Bisphenol A (BPA), a widely used chemical compound in plastic manufacturing, has become ubiquitous in the environment. Previous studies have highlighted its adverse effects on reproductive function, as BPA exposure reduces testosterone levels. Cholesterol is involved in testosterone synthesis in Leydig cells. However, research on the mechanisms by which BPA affects testosterone synthesis from the perspective of reverse cholesterol transport (RCT) remains limited. This study aimed to investigate the effects of BPA on cholesterol levels, lipid droplet accumulation, and testosterone synthesis in TM3 cells and mice via Apolipoprotein A1 (APOA1)-mediated RCT. Adult male mice were treated by intraperitoneal injection of corn oil containing BPA (20 mg/kg) for 7 days.
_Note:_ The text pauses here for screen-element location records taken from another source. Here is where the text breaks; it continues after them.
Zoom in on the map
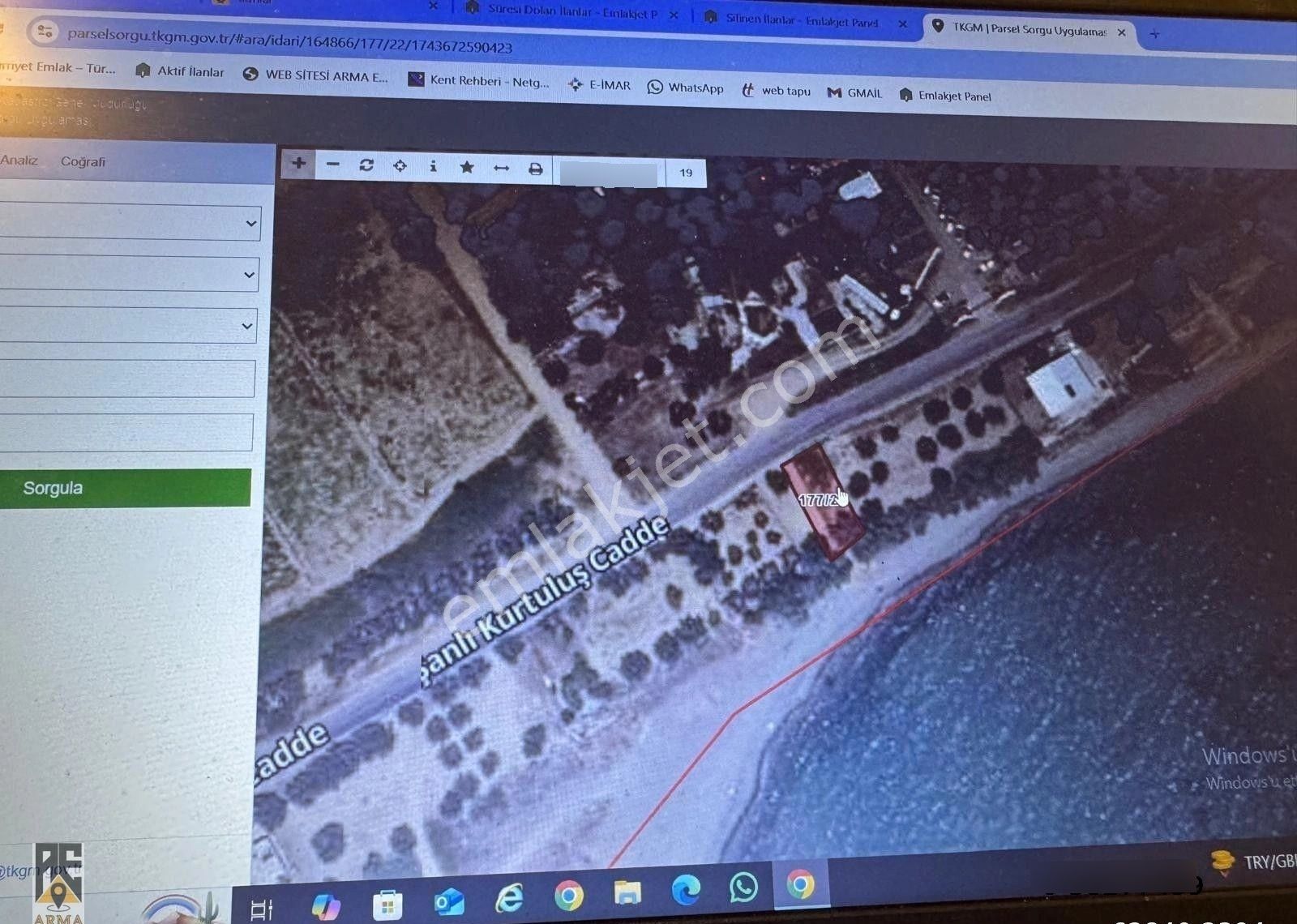This screenshot has width=1297, height=924. click(x=298, y=165)
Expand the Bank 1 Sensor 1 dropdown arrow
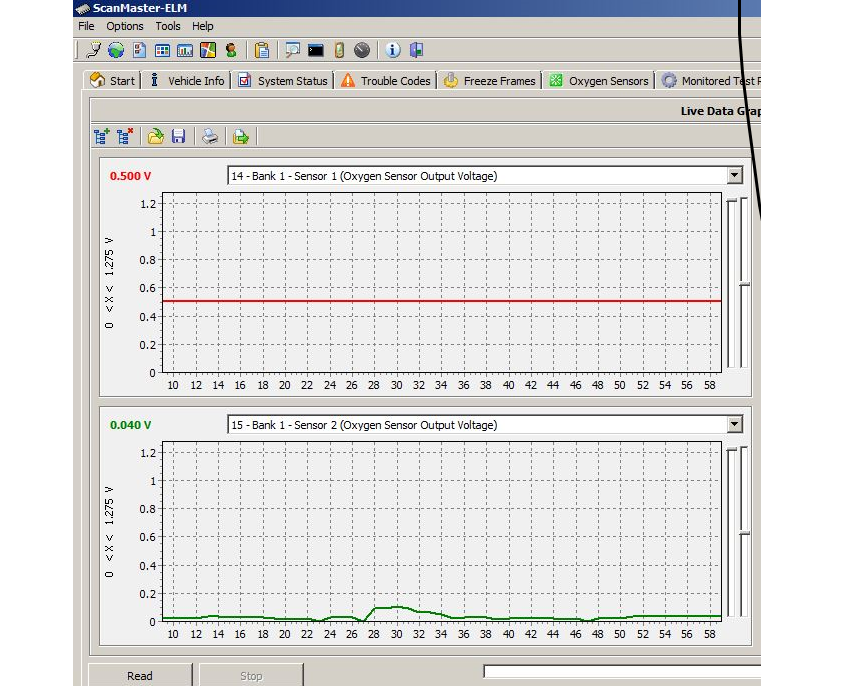The image size is (864, 687). point(735,175)
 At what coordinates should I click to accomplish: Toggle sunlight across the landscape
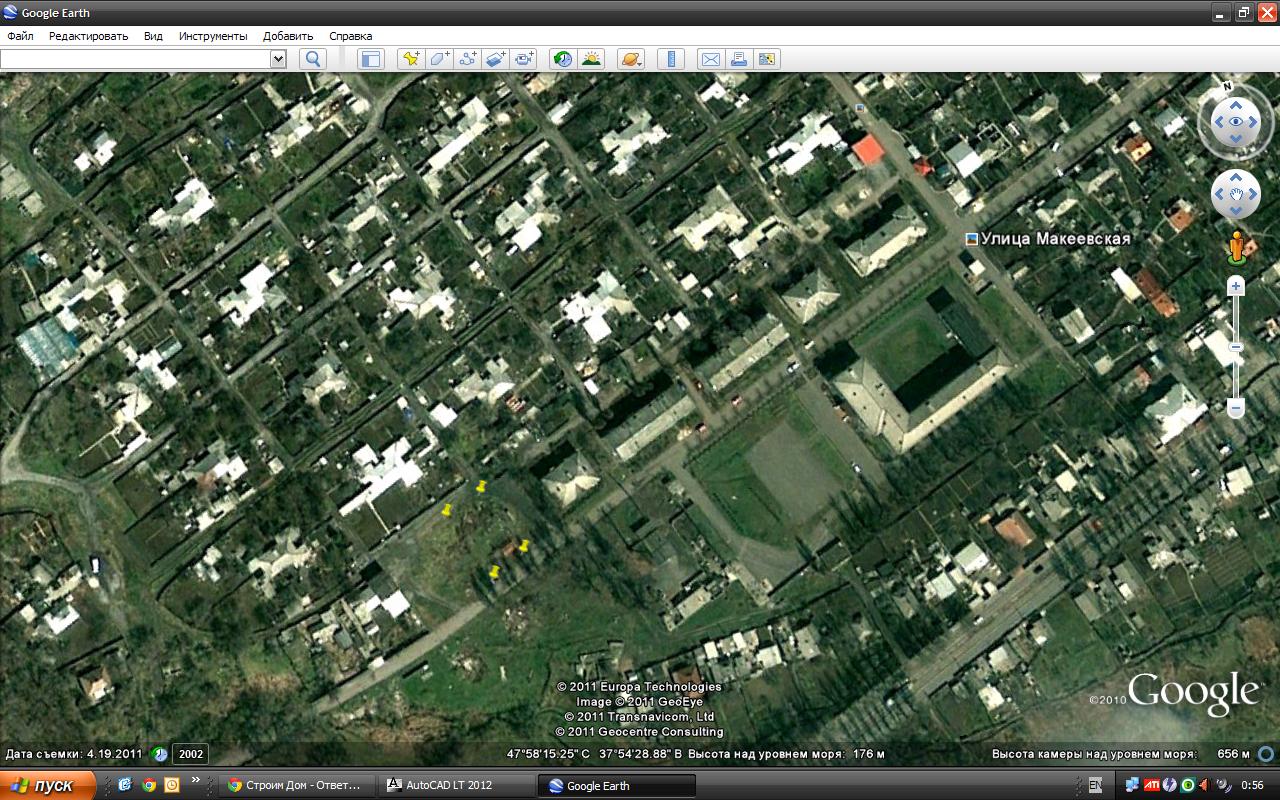click(x=591, y=59)
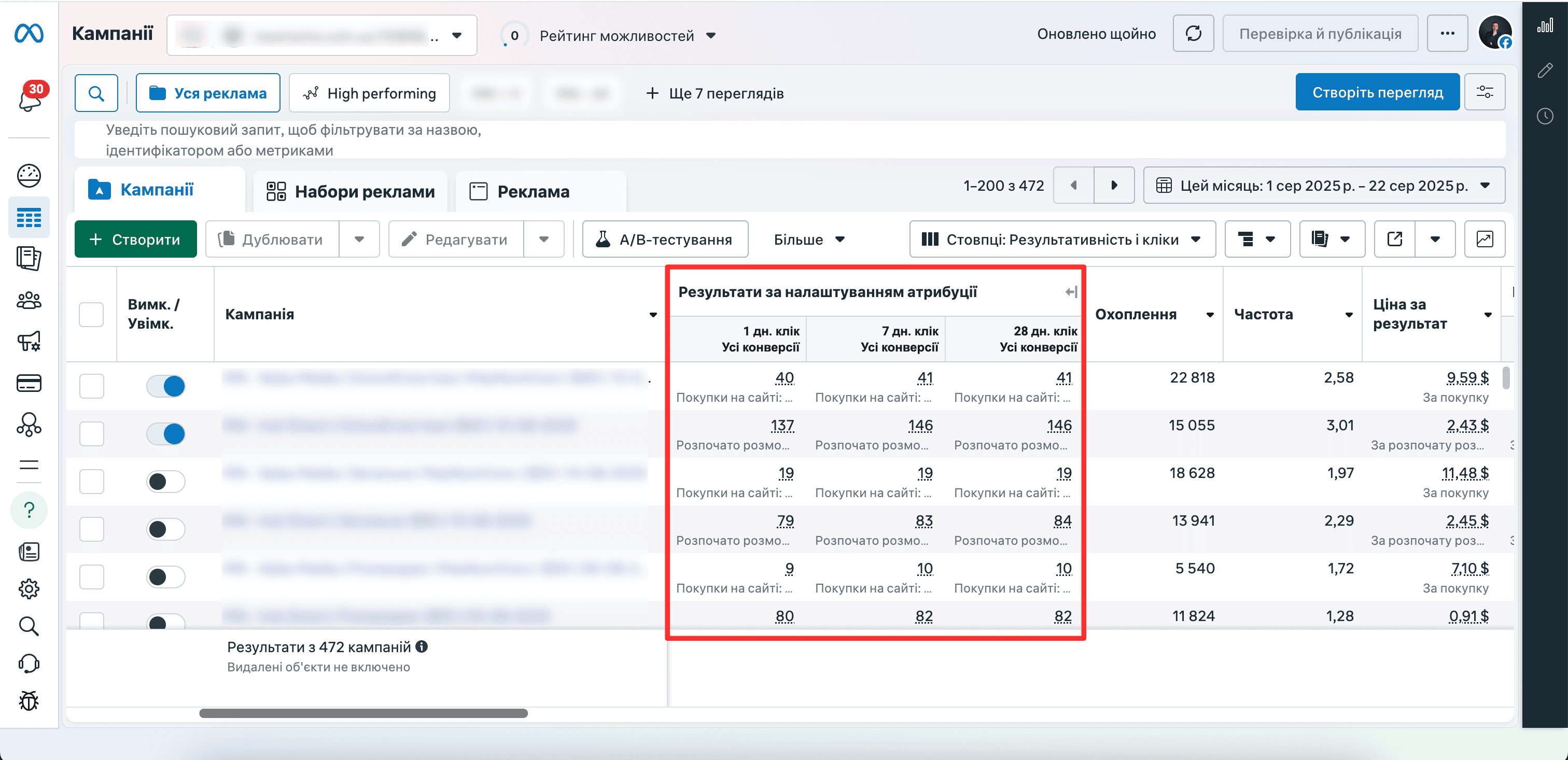Click the help question mark icon

click(x=29, y=510)
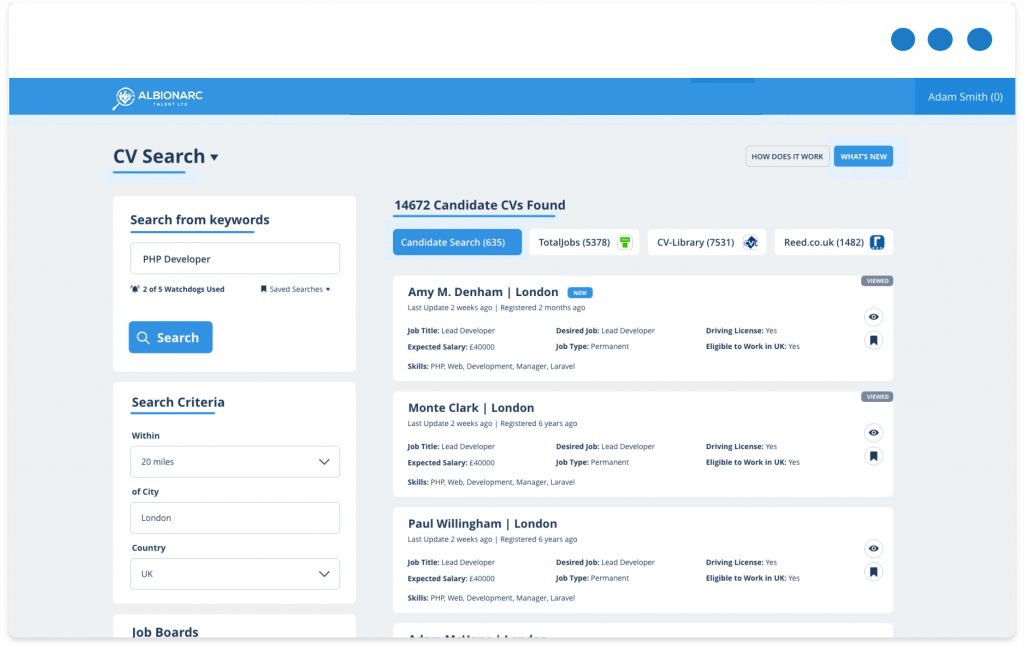This screenshot has width=1024, height=646.
Task: Click the CV-Library logo icon
Action: (x=751, y=242)
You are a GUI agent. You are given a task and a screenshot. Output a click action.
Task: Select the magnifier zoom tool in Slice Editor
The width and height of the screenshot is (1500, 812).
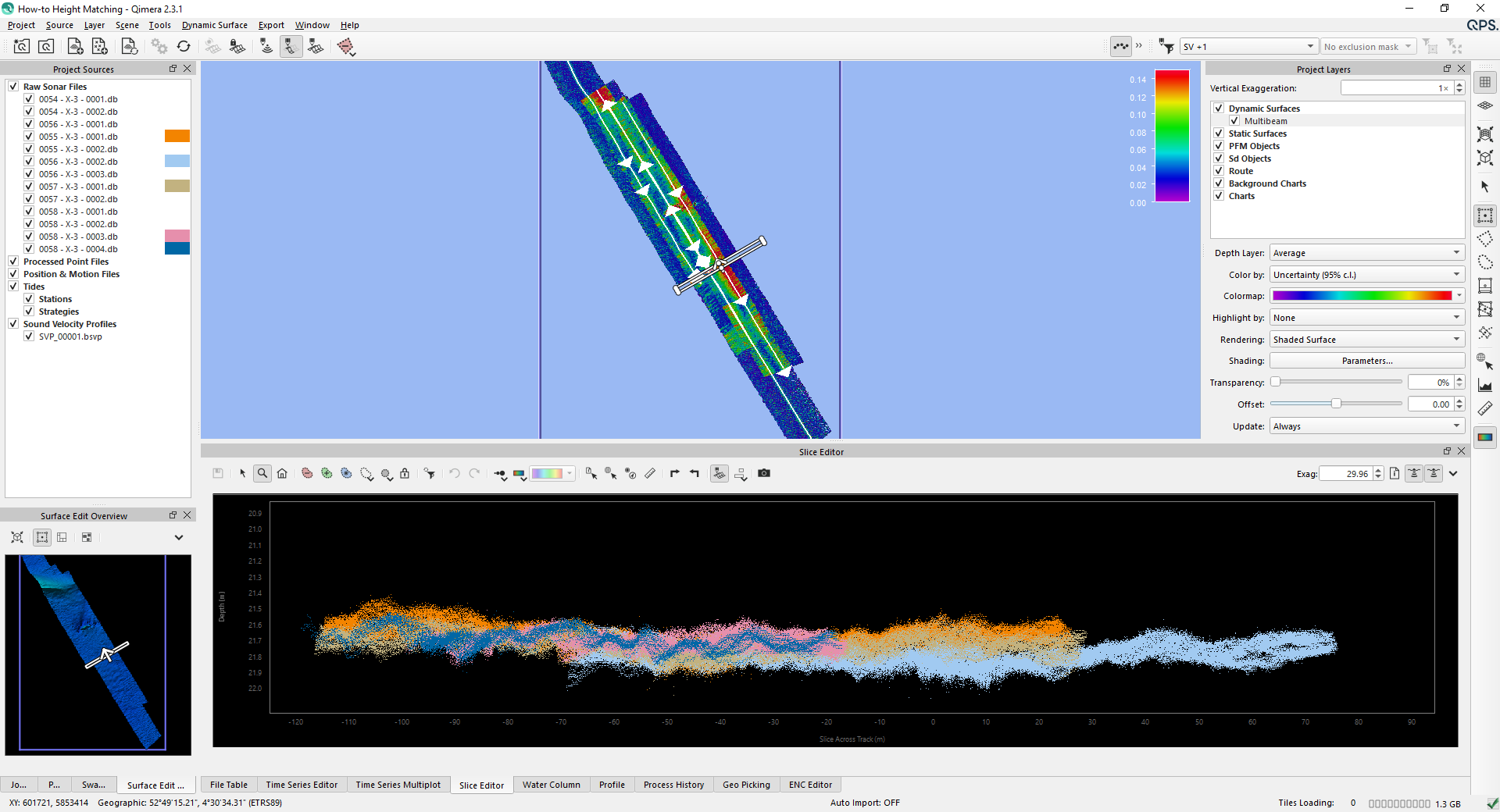pos(262,474)
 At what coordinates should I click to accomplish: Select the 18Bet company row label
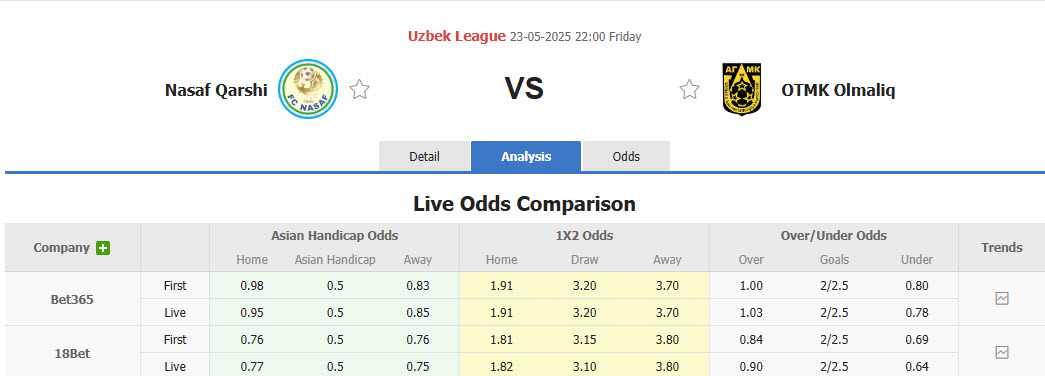72,353
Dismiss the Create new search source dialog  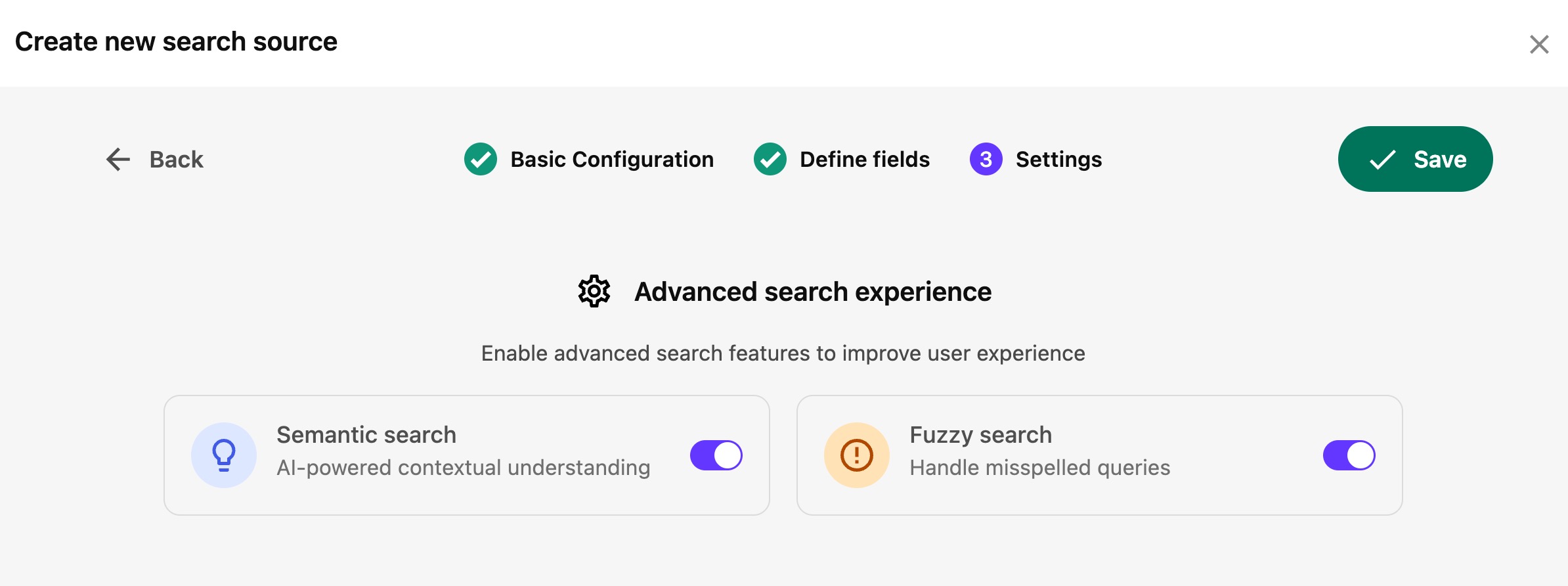click(x=1538, y=43)
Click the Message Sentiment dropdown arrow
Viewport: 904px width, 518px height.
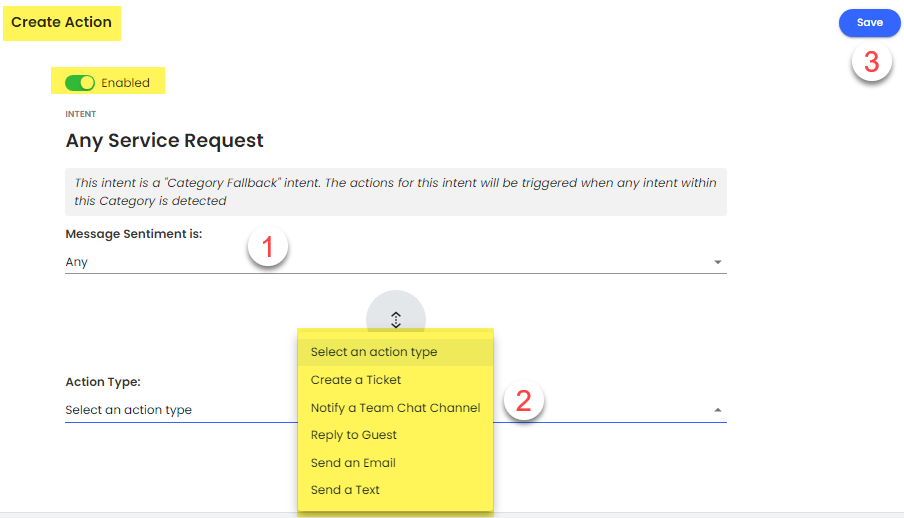point(717,262)
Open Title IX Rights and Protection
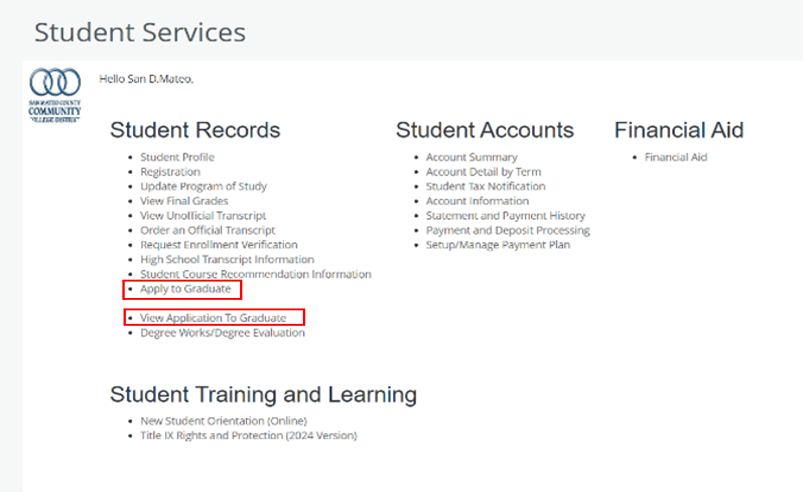The image size is (804, 493). pos(248,435)
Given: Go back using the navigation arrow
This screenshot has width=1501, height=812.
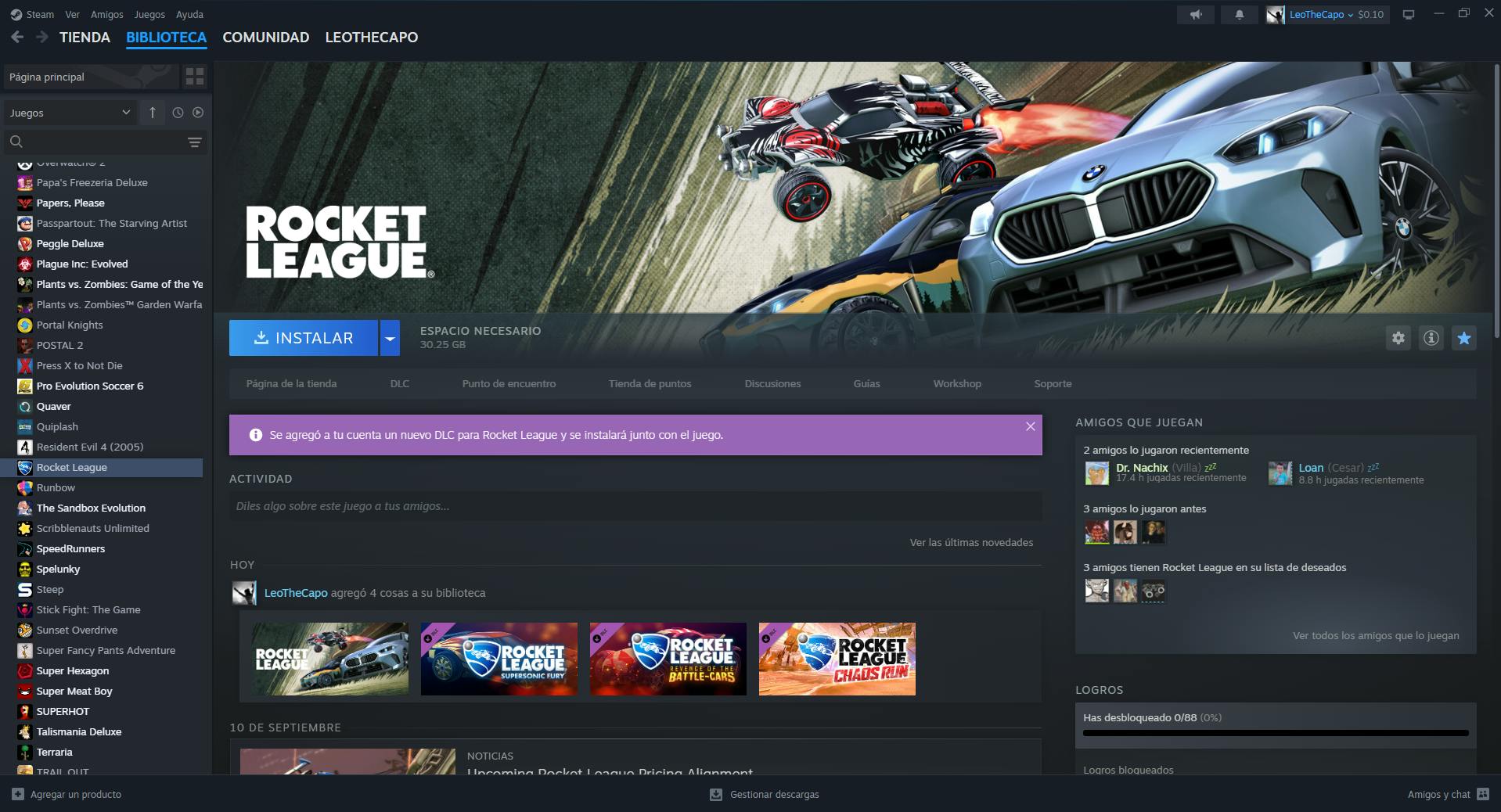Looking at the screenshot, I should coord(17,37).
Testes were collected for protein extraction, RNA extraction, Oil red O staining or for Biochemical analysis. Serums were collected for detection of testosterone levels. flow cytometry, CCK8 assay, immunofluorescence or Filipin III staining was used to detect the effect of BPA on the TM3 cells. It was observed that serum and testicular testosterone levels were drastically reduced in BPA-treated mice. Moreover, lipid droplets accumulation and testicular total (TC) and free cholesterol (FC) levels were reduced in the mouse testes. Conversely, testicular high-density lipoprotein (HDL) content was partially elevated. Furthermore, BPA markedly enhanced Apoa1 mRNA and protein expression in the mouse model. Notably, BPA significantly upregulated Apoa1 mRNA and protein level, reduced cholesterol levels and lipid droplets accumulation, and attenuated testosterone synthesis in TM3 cells. In addition, exogenous supplement with 22-hydoxycholesterol promoted testosterone synthesis and alleviated the inhibitory effect of BPA on testosterone synthesis. Taken together, these results suggest that BPA upregulates APOA1 expression, enhances RCT, and ultimately reduces TC and FC levels in the testis. This cholesterol reduction likely led to testosterone synthesis disorders in the model, indicating that BPA inhibits testosterone synthesis in mice by disrupting cholesterol transport.